**Exercise requirements:**
For every line in the data below that contains "verkaufen", copy the line.

**Data for this exercise:**
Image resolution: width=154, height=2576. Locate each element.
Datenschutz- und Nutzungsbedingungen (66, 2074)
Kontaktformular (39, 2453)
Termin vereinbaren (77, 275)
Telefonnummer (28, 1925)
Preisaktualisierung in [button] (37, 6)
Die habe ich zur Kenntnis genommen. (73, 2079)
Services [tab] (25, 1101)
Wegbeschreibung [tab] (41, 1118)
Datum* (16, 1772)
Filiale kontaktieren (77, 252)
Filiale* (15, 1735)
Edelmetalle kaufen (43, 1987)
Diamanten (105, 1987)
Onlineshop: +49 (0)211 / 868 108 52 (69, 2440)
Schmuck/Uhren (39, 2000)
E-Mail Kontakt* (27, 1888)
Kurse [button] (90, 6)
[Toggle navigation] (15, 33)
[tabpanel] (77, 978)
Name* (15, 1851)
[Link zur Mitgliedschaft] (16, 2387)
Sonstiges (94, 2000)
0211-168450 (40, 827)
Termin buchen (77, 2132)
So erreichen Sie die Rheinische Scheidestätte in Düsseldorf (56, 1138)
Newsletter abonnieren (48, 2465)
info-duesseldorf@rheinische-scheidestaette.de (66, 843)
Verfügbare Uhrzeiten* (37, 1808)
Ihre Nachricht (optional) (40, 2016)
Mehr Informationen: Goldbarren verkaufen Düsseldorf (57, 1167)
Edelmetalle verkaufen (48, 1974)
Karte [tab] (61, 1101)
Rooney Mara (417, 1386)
...
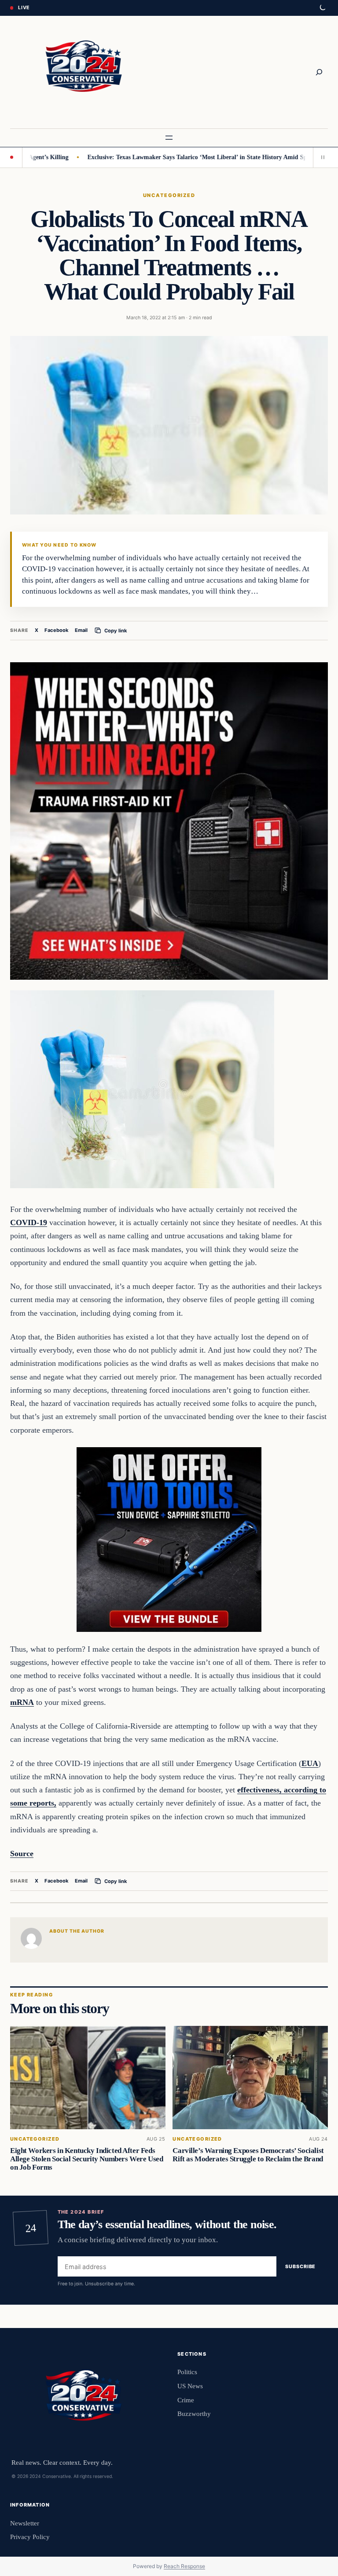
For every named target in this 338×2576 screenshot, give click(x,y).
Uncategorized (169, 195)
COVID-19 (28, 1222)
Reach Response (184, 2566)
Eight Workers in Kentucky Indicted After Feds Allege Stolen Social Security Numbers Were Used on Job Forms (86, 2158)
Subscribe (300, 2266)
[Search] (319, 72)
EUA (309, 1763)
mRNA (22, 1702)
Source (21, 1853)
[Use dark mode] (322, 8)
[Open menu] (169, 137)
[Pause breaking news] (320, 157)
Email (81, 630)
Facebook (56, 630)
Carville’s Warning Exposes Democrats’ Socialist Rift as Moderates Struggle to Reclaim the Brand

**Output of the task:**
Mehr Informationen: Goldbarren verkaufen Düsseldorf (57, 1167)
Edelmetalle verkaufen (48, 1974)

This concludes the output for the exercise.